・・・つづく?


「これでいいか?」


 椅子に座った男は視線を下にして呟く。そこから距離を取った長机の傍に、高校の制服を着た女が口角を上げてカメラを覗き込んでいた。


 映像越しに男の額に浮かぶ汗を見ると、録画停止ボタンを押してカメラを持っていた右腕を下ろした。


「ええ。ありがとうございます、お義父さん」


 薄ら笑みを変えず、今度は左腕を持ち上げた。手には拳銃が握りしめられていた。


「……まさかキミがに加担しているなんて、信じられないよ」


「知らなくていいことだったのに、お義父さんがに加担しているのが悪いんですよ」


「元々はそちらの依頼だったと記憶していたがね」


「『ほうれんそう』って知りませんか? ほう告、れん絡、そう談の略称です。お義父さんは想定外の事象を報告せず、進捗の連絡もろくに寄越さず、例の兵器の相談をしなかった。上に見限られるのに十分な理由だと思いますけどね」


「それをわざとしなかったのは、仲介役のキミだろ」


「くふっ。そうでしったけ?」


 わざとらしく笑うと隕鉄を下ろした。冷たく乾いたその音に、男の心臓が激しく高鳴る。

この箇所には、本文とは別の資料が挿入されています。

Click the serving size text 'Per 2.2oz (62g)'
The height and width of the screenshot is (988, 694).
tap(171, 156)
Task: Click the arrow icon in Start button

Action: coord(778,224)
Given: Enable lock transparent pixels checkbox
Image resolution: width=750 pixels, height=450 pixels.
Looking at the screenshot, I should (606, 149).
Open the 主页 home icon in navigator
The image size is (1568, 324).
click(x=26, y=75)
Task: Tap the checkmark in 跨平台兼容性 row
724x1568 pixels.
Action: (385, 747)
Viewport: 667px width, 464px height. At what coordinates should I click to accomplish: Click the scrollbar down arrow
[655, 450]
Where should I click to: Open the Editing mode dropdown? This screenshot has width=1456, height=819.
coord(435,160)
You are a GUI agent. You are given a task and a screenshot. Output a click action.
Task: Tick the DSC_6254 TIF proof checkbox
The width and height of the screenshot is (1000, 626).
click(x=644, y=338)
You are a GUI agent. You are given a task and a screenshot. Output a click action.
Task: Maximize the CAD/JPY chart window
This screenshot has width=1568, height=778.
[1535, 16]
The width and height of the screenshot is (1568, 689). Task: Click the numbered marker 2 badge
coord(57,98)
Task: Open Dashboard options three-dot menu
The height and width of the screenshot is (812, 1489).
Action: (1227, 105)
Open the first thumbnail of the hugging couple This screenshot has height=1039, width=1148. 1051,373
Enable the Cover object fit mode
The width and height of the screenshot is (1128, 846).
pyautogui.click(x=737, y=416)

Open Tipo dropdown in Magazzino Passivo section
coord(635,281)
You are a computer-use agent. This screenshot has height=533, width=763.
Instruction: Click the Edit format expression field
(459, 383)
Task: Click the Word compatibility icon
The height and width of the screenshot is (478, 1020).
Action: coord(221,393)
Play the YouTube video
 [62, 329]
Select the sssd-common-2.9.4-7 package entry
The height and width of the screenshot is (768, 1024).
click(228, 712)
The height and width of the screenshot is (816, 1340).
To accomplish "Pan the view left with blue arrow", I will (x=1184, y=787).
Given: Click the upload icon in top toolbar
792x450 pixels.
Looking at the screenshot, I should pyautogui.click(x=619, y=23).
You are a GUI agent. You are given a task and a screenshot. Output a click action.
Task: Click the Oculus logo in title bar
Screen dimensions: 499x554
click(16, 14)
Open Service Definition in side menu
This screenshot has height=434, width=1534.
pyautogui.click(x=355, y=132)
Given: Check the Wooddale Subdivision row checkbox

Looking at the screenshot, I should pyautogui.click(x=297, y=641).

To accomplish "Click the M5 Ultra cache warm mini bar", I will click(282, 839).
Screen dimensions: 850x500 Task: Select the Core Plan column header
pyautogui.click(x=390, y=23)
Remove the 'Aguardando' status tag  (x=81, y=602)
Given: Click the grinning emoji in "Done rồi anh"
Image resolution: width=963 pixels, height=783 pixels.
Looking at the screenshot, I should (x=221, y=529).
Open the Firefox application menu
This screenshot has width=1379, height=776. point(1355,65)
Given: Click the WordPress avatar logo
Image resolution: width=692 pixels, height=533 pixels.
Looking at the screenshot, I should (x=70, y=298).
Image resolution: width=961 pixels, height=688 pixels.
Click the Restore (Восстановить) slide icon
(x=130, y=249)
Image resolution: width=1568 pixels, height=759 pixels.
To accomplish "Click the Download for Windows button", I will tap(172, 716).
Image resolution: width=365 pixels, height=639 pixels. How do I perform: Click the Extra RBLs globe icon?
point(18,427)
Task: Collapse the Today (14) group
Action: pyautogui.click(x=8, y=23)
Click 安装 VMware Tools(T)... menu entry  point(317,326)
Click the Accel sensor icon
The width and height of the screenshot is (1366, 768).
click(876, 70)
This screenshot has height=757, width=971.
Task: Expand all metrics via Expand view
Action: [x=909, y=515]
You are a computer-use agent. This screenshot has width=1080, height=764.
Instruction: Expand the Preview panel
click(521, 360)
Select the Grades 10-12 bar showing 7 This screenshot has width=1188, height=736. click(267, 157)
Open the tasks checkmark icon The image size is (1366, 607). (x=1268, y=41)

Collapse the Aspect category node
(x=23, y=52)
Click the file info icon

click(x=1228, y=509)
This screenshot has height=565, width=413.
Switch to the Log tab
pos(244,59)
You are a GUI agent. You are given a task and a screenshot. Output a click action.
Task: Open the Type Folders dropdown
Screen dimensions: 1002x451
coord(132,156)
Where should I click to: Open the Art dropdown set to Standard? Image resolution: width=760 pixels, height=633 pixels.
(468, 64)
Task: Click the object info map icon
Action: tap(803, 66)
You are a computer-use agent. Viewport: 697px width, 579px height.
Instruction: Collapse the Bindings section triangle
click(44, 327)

「とっ、とにかく、言われた通りに映像は撮ったんだ。息子の安全は保障してくれるんだな?」


「当り前ですよ。むしろ、彼に何かあったら私が黙っていないので」


「……キミは息子のことを好いているのか? 上からの命令で演技をしているに過ぎないのか?」


「くふっ、安心してください。例え、あなたを殺しても彼は殺さないので」


「私をこr——」


 男の疑問は最後まで続かなった。一発の銃弾が額を通り抜けたからだ。


 一瞬にして出来た小さな穴からはまるでペンキのような鮮やかな赤がドクドクと流れ出ていた。


 ここで起きた数分間の出来事を無かったことにするため、男のポケットから長さ15cmの金属で出来た黒い棒を引っ張りだした。


 この棒は男が秘密裏に開発していた兵器の1つを作動させるボタンだった。これさえ押してしまえば兵器が自立起動して研究室は消えて無くなるだろう。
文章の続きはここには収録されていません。